The Low FODMAP Diet has grown in popularity as people finally start to realize that optimal health begins in the gut.   Some are turning to it because they’ve been struggling with an irritable bowel or gastrointestinal discomfort (bloated, gas, reflux, etc) for years, while others are looking to it because they’ve heard it can improve their brain function, clear up their skin, or fix their chronic fatigue. Since, as we’ve discussed in the past, most (if not all) of these inflammatory conditions are connected to the gut.

Realistically, a FODMAP diet probably can help; as it’s done for a long list of IBS (irritable bowel syndrome) sufferers in the past (1, 2, 3, 4, 5). Largely because it eliminates wheat and other gluten-containing grains, but also because it kicks the lectin-containing legumes to the curb; that along with the gliadin proteins (1, 2), are chronically damaging the gut.

Fermentable Oligosaccharides, Disaccharides, Monosaccharides And Polyols.


Although, the funny thing is, these are a lot of the same foods reduced on a low-carb diet (which also fixes IBS by the way). The only difference being, the Low FODMAP Diet is a little more liberal on the fruit (allowing low or no fructose fruits), and a Low-Carb Diet isn’t dropping the gut-feeding fructooligosaccharides (FOS) and inulin (allowing onions, garlic, artichokes).

And oddly, discourages cruciferous vegetables (broccoli, cauliflower) and includes (even encourages) non-gluten containing grains….?


Call me bias, but acellular carbohydrates to heal the gut? And favor these foods over cabbage, broccoli, cauliflower, and onions?

What’s the goal here? Fix the IBS, or temporarily relieve your gas?

As last time I checked the good bacteria in our gut (like bifidobacteria and lactobacilli) eats inulin and FOS (1, 2, 3, 4, 5) while the bad bacteria eats sugar…?
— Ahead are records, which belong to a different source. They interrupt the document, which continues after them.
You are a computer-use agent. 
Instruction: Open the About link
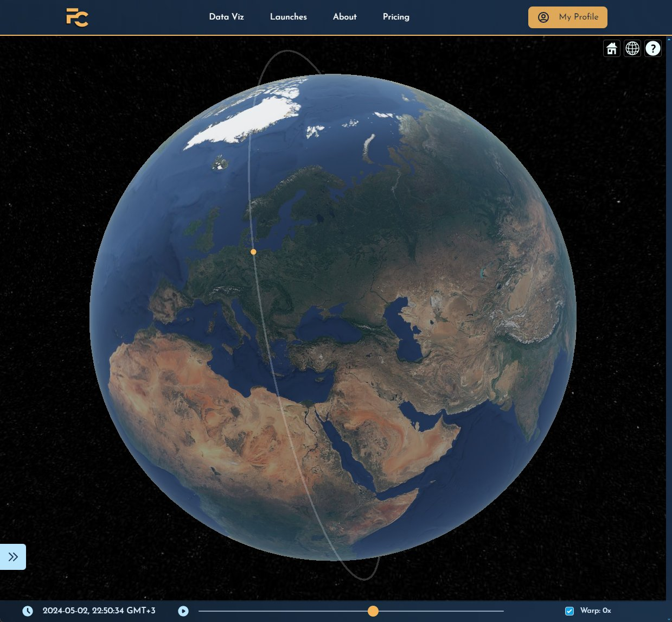tap(344, 17)
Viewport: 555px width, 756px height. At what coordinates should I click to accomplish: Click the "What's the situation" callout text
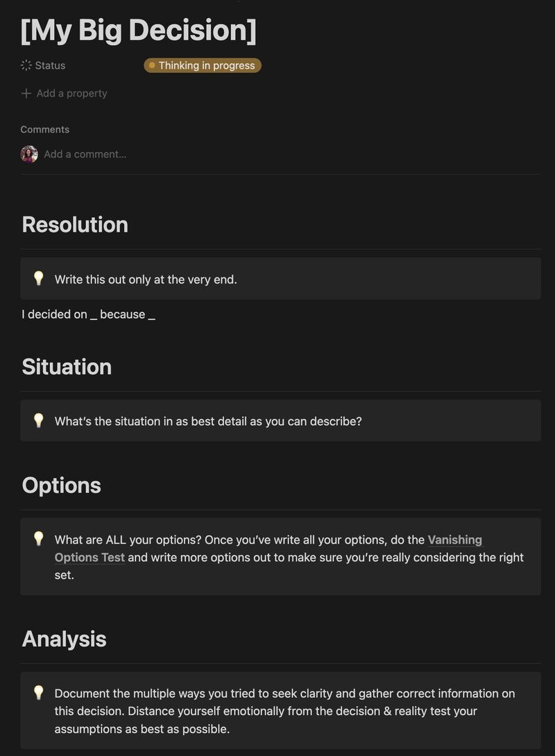208,421
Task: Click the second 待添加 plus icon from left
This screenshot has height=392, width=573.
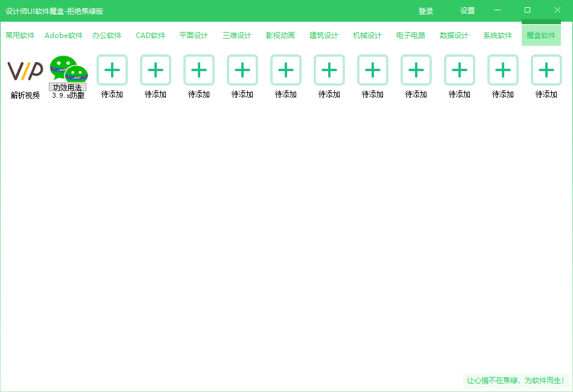Action: [156, 71]
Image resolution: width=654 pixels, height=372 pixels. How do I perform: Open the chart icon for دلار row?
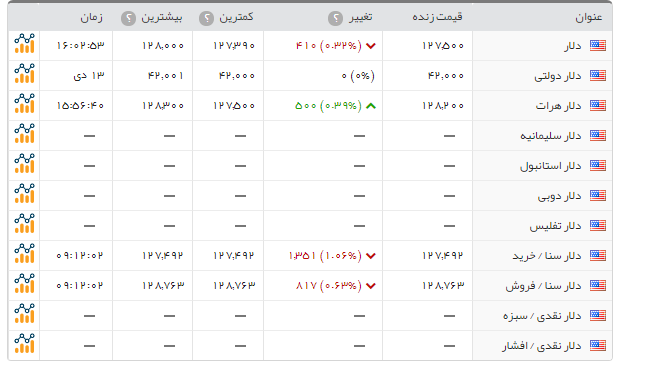point(24,44)
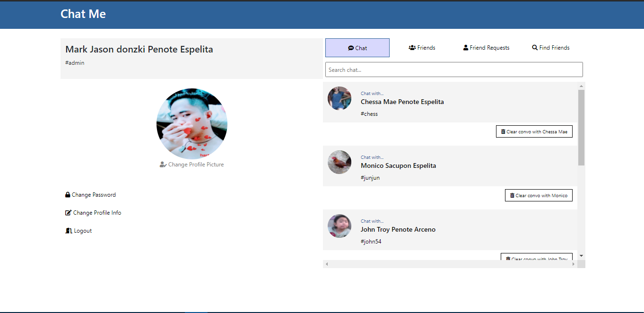Click the user-edit icon for Change Profile Picture
Image resolution: width=644 pixels, height=313 pixels.
point(163,165)
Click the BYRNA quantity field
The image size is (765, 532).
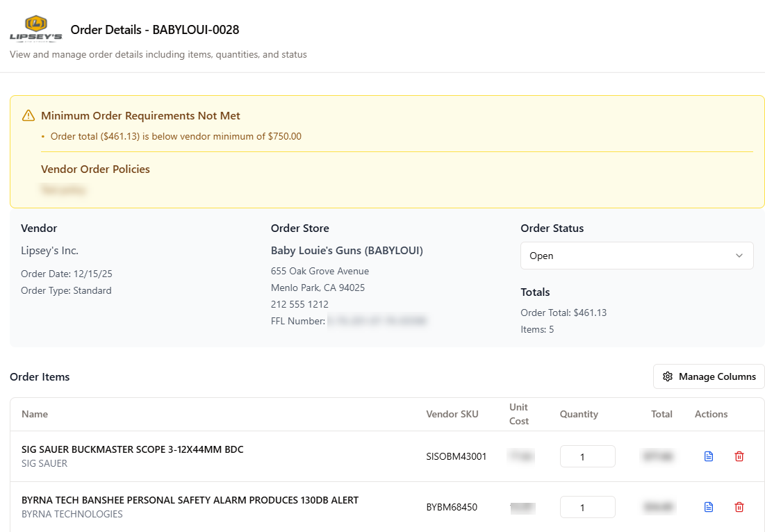(587, 507)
The reality is, anyone experiencing IBS has an overgrowth of bad bacteria in their gut (SIBO, candida, etc), and is likely (if not already) on the verge of experiencing intestinal permeability. So, step #1 should be:

Starving the bad bacteria and eliminating inflammation – by cutting off the grain and sugar supply (see Live It NOT Diet!)

Followed closely by:

  1. Disinfecting the gut – by using plenty of vinegar and coconut oil
  2. Fixing digestion – by taking the HCL test, eliminating NSAIDs, and fixing your dining habits (eat slow, chew your food, avoid water)
  3. Repopulating with good bacteria – by supplementing a probiotic and eating fermented foods
  4. Feeding the good bacteria – by eating PLENTY of low-glycemic prebiotic-rich vegetables with butter (aka butyrate)

Similar to the way we don’t fix your blood pressure problem by eating less salt, we don’t fix your IBS problem by eating less FODMAPs. The reason people with IBS struggle with FODMAPs, is because they have a damaged gut; just like people with high blood pressure struggle with salt because they have the metabolic syndrome.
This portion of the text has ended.